Los otros 15, los de Lalla, no son más que un reclamo dirigido a un hombre que por conservadurismo cristiano tampoco aceptaría nunca a una joven marroquí, como ofrece Mina. Esta mujer oronda, que aparenta unos 30 años, tatuada de henna y que no para de sonreír, eludió tomar en cuenta las consecuencias de sacar a una menor del país. Ella o el joven al que pretendía adjudicar a su hija podrían ser imputados de tráfico de menores. Un delito condenado en Marruecos con penas de entre uno y cinco años de cárcel y multas que pueden alcanzar el millón de dirhams (100.000 euros).


Menores

Explica Ana Ortiz, del Grupo de Estudios Estratégicos, que los padres envían a los menores a Europa "a sabiendas de que ésta va a ser la fórmula más sencilla de proceder a la reagrupación familiar".
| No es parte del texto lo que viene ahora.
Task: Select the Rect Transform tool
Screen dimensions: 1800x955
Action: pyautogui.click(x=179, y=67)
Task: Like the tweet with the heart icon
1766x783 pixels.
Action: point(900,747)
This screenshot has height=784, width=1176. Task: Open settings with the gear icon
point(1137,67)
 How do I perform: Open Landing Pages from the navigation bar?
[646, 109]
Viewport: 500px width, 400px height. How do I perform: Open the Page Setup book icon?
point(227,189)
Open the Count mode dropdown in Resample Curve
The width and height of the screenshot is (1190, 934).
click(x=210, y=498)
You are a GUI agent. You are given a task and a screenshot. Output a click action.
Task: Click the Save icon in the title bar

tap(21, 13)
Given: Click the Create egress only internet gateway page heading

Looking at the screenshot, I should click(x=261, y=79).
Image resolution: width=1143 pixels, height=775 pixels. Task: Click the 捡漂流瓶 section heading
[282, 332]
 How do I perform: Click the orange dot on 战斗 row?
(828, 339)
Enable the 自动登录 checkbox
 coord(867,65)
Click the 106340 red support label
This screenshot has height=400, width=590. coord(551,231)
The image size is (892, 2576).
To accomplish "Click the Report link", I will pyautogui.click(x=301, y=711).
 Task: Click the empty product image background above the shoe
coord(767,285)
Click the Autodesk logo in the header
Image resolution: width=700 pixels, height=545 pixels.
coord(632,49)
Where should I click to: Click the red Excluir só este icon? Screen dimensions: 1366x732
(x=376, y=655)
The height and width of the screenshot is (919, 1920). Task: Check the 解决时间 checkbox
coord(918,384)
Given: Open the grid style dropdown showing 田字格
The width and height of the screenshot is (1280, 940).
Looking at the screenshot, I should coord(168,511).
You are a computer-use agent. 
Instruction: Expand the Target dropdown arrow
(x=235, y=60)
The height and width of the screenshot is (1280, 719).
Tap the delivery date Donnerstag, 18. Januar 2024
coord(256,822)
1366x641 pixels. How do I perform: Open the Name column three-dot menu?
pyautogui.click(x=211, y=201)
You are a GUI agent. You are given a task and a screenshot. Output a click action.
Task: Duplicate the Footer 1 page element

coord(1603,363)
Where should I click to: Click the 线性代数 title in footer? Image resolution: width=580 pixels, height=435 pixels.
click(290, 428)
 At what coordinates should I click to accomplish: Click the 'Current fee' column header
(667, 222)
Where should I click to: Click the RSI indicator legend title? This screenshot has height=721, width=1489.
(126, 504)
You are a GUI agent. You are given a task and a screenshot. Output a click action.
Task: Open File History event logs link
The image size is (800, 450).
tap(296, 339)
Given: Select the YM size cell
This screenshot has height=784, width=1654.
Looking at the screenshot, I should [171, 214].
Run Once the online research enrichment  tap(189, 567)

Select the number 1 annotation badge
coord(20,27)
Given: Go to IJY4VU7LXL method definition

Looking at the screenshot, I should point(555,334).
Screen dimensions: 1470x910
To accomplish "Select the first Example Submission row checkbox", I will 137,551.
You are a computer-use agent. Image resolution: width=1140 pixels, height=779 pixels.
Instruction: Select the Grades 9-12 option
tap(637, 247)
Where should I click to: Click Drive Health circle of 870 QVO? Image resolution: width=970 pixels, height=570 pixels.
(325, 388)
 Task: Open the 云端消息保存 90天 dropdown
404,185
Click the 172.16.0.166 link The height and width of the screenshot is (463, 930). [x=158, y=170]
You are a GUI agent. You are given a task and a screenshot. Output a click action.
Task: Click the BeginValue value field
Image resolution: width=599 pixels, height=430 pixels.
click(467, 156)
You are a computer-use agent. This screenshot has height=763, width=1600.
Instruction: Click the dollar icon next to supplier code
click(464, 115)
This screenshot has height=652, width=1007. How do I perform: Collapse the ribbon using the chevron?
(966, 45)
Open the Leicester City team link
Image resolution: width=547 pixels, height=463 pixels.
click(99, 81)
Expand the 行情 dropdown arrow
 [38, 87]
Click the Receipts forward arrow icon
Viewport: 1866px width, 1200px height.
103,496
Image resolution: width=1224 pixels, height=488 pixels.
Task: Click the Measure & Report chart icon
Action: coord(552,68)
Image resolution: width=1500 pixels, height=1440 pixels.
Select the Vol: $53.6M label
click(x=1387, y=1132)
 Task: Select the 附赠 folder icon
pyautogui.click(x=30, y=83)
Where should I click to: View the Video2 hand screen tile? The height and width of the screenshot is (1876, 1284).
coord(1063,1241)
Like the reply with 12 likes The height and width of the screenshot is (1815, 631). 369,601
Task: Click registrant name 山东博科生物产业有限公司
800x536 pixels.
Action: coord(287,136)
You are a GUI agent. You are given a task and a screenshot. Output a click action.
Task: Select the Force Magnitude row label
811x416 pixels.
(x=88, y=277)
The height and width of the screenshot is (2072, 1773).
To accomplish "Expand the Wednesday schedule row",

En cifras de la Secretaría de Estado de Inmigración, este año, unos 300 adolescentes marroquíes llegaron a España solos. Todos ellos embarcados en pateras y, ahora, en cayucos. Al Ministerio de Trabajo, Asuntos Sociales e Inmigración y a los medios de comunicación se le escapan unos cuantos: los que acceden al país por otras vías, que no son la marítima. El matrimonio, una. Solo posible, en este caso de minoría de edad, tras autorización de los tribunales competentes.


Nadie le preguntó, pero parece que Lalla, con sus falseados 15, demuestra poco interés por los hombres. Menos aún por aquel que seleccionó su madre: un tipo vestido con camisa de Pedro del Hierro en una piscina natural contaminada del pre desierto marroquí. Al menos, ambos dos tienen en común que van ataviados de pies a cabeza. Uno y otro, a su manera y con sus diferentes motivos.


Lalla no es Hanás –un adolescente de 16 años que ejerce de proxeneta en la turística plaza de Jamaa El Fna de Marrakech–, ni Jamila, una niña de 14 años que trabaja en un burdel de Fed– y menos Zaida –escolar y prostituta de 12 años–. Pero al igual que ellos pudo estar a punto de que otros decidieran en su lugar.